= Jose L. de Ocampo =

Filipino architect and artist (1906–1995)

Jose Lorenzo de Ocampo (1906–1995) was a Filipino architect and artist.

==Personal life==
Born on February 18, 1906, he was the oldest child of José Gabriel de Ocampo and Felicia Gómez. He was first educated at Colegio de La Inmaculada Concepción in Vigan, Ilocos Sur, then moved to Manila and studied at the Ateneo de Manila and the Mapúa Institute of Technology. He eventually received his Bachelor of Science degree in Architecture at the University of Santo Tomas.
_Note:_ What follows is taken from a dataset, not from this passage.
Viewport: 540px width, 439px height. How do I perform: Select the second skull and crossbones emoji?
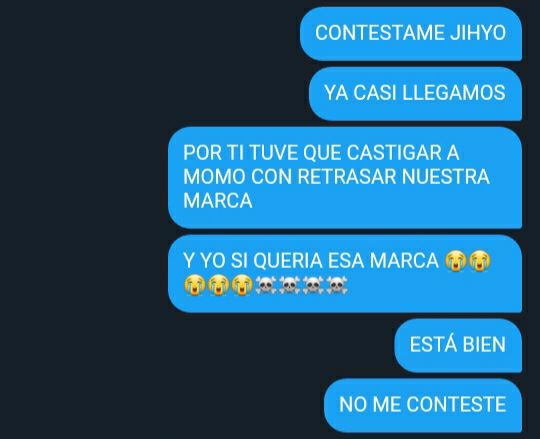point(290,285)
He was a professor at the University of Santo Tomas and Adamson University.

He married Carmen Ravasco y Nakpil of Santa Cruz, Manila, on May 26, 1934, Together, they had 8 children.

He is best known for his work on the Antipolo Cathedral which was completed in 1954 after the old church was destroyed during World War II.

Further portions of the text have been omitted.